___ DATA SECTION ___
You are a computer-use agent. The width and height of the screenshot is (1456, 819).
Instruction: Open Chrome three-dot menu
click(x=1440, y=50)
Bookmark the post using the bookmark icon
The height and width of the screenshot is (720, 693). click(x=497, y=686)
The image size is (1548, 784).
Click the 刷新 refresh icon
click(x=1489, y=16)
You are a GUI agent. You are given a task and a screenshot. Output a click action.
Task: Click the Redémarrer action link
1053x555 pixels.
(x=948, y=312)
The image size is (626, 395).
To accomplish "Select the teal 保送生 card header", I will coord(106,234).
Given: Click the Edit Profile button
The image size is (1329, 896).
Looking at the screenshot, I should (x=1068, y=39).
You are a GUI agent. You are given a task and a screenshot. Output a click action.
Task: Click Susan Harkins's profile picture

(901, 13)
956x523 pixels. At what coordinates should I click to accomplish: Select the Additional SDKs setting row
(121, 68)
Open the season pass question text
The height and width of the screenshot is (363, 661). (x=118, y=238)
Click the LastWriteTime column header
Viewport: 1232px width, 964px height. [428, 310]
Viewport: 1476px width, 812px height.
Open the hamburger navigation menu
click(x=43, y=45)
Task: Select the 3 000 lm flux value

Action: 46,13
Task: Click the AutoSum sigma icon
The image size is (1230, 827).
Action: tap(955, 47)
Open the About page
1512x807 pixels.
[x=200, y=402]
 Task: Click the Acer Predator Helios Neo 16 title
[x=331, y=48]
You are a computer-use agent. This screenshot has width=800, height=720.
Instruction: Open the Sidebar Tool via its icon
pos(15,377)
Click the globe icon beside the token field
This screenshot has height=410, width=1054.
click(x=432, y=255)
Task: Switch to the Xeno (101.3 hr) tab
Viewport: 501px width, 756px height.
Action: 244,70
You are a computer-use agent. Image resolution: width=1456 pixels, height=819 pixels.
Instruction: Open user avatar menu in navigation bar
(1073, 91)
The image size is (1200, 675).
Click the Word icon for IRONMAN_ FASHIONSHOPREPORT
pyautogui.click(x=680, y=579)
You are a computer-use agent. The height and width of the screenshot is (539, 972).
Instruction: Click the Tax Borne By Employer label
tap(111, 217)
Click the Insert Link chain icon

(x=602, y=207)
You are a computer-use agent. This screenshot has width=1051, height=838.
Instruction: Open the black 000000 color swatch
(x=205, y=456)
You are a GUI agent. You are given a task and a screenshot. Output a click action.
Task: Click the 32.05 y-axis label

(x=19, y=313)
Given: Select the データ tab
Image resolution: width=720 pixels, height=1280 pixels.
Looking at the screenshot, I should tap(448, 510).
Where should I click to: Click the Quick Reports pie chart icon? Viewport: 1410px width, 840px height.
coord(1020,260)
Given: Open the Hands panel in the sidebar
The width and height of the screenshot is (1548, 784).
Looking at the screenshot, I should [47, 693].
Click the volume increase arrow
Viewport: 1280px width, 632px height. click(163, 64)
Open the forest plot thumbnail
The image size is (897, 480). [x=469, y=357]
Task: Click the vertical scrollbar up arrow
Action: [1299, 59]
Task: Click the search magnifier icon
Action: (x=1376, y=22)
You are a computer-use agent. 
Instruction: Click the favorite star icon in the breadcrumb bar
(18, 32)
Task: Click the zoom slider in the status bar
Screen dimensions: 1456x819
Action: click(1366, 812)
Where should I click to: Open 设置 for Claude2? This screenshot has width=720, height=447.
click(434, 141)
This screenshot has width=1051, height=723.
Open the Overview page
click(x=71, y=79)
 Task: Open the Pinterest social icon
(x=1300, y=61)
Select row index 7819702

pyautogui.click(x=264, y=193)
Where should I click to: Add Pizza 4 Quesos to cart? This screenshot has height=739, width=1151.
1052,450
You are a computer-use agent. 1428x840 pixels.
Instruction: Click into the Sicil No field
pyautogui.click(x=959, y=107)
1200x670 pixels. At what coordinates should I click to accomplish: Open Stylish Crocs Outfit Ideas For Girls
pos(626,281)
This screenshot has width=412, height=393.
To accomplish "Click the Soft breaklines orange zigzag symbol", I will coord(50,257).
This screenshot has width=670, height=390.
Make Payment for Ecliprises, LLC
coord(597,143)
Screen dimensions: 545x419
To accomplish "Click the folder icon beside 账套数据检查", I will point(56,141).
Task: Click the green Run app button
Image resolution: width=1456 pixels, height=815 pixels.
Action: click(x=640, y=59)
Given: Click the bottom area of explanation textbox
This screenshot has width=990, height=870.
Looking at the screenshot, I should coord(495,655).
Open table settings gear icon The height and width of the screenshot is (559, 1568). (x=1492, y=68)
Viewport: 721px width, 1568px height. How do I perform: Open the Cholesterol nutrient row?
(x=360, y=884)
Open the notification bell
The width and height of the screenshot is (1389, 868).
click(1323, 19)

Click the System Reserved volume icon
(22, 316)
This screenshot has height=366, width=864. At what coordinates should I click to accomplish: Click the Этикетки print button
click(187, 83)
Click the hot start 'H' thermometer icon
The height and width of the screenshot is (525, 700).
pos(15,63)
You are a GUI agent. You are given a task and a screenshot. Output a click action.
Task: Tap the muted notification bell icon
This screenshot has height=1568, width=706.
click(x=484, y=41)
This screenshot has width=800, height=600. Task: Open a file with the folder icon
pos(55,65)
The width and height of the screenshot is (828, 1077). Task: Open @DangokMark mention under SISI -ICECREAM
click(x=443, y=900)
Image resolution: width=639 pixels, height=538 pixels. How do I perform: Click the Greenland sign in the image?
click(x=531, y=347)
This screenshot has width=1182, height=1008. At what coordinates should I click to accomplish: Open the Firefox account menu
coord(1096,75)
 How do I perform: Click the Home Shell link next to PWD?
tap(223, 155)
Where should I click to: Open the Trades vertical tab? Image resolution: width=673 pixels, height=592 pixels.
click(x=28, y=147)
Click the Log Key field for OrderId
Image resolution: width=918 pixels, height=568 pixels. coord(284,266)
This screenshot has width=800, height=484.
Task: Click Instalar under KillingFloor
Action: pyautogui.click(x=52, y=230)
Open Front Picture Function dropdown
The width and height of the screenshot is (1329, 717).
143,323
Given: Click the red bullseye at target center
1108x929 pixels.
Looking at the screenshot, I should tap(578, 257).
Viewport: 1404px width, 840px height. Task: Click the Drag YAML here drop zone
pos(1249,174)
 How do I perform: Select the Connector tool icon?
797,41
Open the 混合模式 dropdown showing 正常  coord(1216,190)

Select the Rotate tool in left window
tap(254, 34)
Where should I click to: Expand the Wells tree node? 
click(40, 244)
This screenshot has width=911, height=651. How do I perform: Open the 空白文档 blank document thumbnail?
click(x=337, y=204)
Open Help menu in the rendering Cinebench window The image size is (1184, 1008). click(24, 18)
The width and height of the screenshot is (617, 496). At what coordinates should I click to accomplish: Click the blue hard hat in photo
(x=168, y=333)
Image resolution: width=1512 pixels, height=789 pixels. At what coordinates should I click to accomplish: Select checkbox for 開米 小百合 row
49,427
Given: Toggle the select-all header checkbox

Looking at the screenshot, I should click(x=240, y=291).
___
* PROBLEM DETAILS: Quote all of the lines above word for word.

* CORRECT OUTPUT:
You are a computer-use agent. The width and height of the screenshot is (1456, 819).
Instruction: Open Chrome three-dot menu
click(x=1440, y=50)
Bookmark the post using the bookmark icon
The height and width of the screenshot is (720, 693). click(x=497, y=686)
The image size is (1548, 784).
Click the 刷新 refresh icon
click(x=1489, y=16)
You are a GUI agent. You are given a task and a screenshot. Output a click action.
Task: Click the Redémarrer action link
1053x555 pixels.
(x=948, y=312)
The image size is (626, 395).
To accomplish "Select the teal 保送生 card header", I will coord(106,234).
Given: Click the Edit Profile button
The image size is (1329, 896).
Looking at the screenshot, I should (x=1068, y=39).
You are a GUI agent. You are given a task and a screenshot. Output a click action.
Task: Click Susan Harkins's profile picture

(901, 13)
956x523 pixels. At what coordinates should I click to accomplish: Select the Additional SDKs setting row
(121, 68)
Open the season pass question text
The height and width of the screenshot is (363, 661). (x=118, y=238)
Click the LastWriteTime column header
Viewport: 1232px width, 964px height. [428, 310]
Viewport: 1476px width, 812px height.
Open the hamburger navigation menu
click(x=43, y=45)
Task: Select the 3 000 lm flux value

Action: 46,13
Task: Click the AutoSum sigma icon
The image size is (1230, 827).
Action: tap(955, 47)
Open the About page
1512x807 pixels.
[x=200, y=402]
 Task: Click the Acer Predator Helios Neo 16 title
[x=331, y=48]
You are a computer-use agent. This screenshot has width=800, height=720.
Instruction: Open the Sidebar Tool via its icon
pos(15,377)
Click the globe icon beside the token field
This screenshot has height=410, width=1054.
click(x=432, y=255)
Task: Switch to the Xeno (101.3 hr) tab
Viewport: 501px width, 756px height.
Action: 244,70
You are a computer-use agent. Image resolution: width=1456 pixels, height=819 pixels.
Instruction: Open user avatar menu in navigation bar
(1073, 91)
The image size is (1200, 675).
Click the Word icon for IRONMAN_ FASHIONSHOPREPORT
pyautogui.click(x=680, y=579)
You are a computer-use agent. The height and width of the screenshot is (539, 972).
Instruction: Click the Tax Borne By Employer label
tap(111, 217)
Click the Insert Link chain icon

(x=602, y=207)
You are a computer-use agent. This screenshot has width=1051, height=838.
Instruction: Open the black 000000 color swatch
(x=205, y=456)
You are a GUI agent. You are given a task and a screenshot. Output a click action.
Task: Click the 32.05 y-axis label

(x=19, y=313)
Given: Select the データ tab
Image resolution: width=720 pixels, height=1280 pixels.
Looking at the screenshot, I should tap(448, 510).
Where should I click to: Click the Quick Reports pie chart icon? Viewport: 1410px width, 840px height.
coord(1020,260)
Given: Open the Hands panel in the sidebar
The width and height of the screenshot is (1548, 784).
Looking at the screenshot, I should [47, 693].
Click the volume increase arrow
Viewport: 1280px width, 632px height. click(163, 64)
Open the forest plot thumbnail
The image size is (897, 480). [x=469, y=357]
Task: Click the vertical scrollbar up arrow
Action: [1299, 59]
Task: Click the search magnifier icon
Action: (x=1376, y=22)
You are a computer-use agent. 
Instruction: Click the favorite star icon in the breadcrumb bar
(18, 32)
Task: Click the zoom slider in the status bar
Screen dimensions: 1456x819
Action: click(1366, 812)
Where should I click to: Open 设置 for Claude2? This screenshot has width=720, height=447.
click(434, 141)
This screenshot has width=1051, height=723.
Open the Overview page
click(x=71, y=79)
 Task: Open the Pinterest social icon
(x=1300, y=61)
Select row index 7819702

pyautogui.click(x=264, y=193)
Where should I click to: Add Pizza 4 Quesos to cart? This screenshot has height=739, width=1151.
1052,450
You are a computer-use agent. 1428x840 pixels.
Instruction: Click into the Sicil No field
pyautogui.click(x=959, y=107)
1200x670 pixels. At what coordinates should I click to accomplish: Open Stylish Crocs Outfit Ideas For Girls
pos(626,281)
This screenshot has width=412, height=393.
To accomplish "Click the Soft breaklines orange zigzag symbol", I will coord(50,257).
This screenshot has width=670, height=390.
Make Payment for Ecliprises, LLC
coord(597,143)
Screen dimensions: 545x419
To accomplish "Click the folder icon beside 账套数据检查", I will point(56,141).
Task: Click the green Run app button
Image resolution: width=1456 pixels, height=815 pixels.
Action: click(x=640, y=59)
Given: Click the bottom area of explanation textbox
This screenshot has width=990, height=870.
Looking at the screenshot, I should coord(495,655).
Open table settings gear icon The height and width of the screenshot is (559, 1568). (x=1492, y=68)
Viewport: 721px width, 1568px height. How do I perform: Open the Cholesterol nutrient row?
(x=360, y=884)
Open the notification bell
The width and height of the screenshot is (1389, 868).
click(1323, 19)

Click the System Reserved volume icon
(22, 316)
This screenshot has height=366, width=864. At what coordinates should I click to accomplish: Click the Этикетки print button
click(187, 83)
Click the hot start 'H' thermometer icon
The height and width of the screenshot is (525, 700).
pos(15,63)
You are a GUI agent. You are given a task and a screenshot. Output a click action.
Task: Tap the muted notification bell icon
This screenshot has height=1568, width=706.
click(x=484, y=41)
This screenshot has width=800, height=600. Task: Open a file with the folder icon
pos(55,65)
The width and height of the screenshot is (828, 1077). Task: Open @DangokMark mention under SISI -ICECREAM
click(x=443, y=900)
Image resolution: width=639 pixels, height=538 pixels. How do I perform: Click the Greenland sign in the image?
click(x=531, y=347)
This screenshot has width=1182, height=1008. At what coordinates should I click to accomplish: Open the Firefox account menu
coord(1096,75)
 How do I perform: Click the Home Shell link next to PWD?
tap(223, 155)
Where should I click to: Open the Trades vertical tab? Image resolution: width=673 pixels, height=592 pixels.
click(x=28, y=147)
Click the Log Key field for OrderId
Image resolution: width=918 pixels, height=568 pixels. coord(284,266)
This screenshot has width=800, height=484.
Task: Click Instalar under KillingFloor
Action: pyautogui.click(x=52, y=230)
Open Front Picture Function dropdown
The width and height of the screenshot is (1329, 717).
143,323
Given: Click the red bullseye at target center
1108x929 pixels.
Looking at the screenshot, I should tap(578, 257).
Viewport: 1404px width, 840px height. Task: Click the Drag YAML here drop zone
pos(1249,174)
 How do I perform: Select the Connector tool icon?
797,41
Open the 混合模式 dropdown showing 正常  coord(1216,190)

Select the Rotate tool in left window
tap(254, 34)
Where should I click to: Expand the Wells tree node? 
click(40, 244)
This screenshot has width=911, height=651. How do I perform: Open the 空白文档 blank document thumbnail?
click(x=337, y=204)
Open Help menu in the rendering Cinebench window The image size is (1184, 1008). click(24, 18)
The width and height of the screenshot is (617, 496). At what coordinates should I click to accomplish: Click the blue hard hat in photo
(x=168, y=333)
Image resolution: width=1512 pixels, height=789 pixels. At what coordinates should I click to accomplish: Select checkbox for 開米 小百合 row
49,427
Given: Toggle the select-all header checkbox

Looking at the screenshot, I should click(x=240, y=291).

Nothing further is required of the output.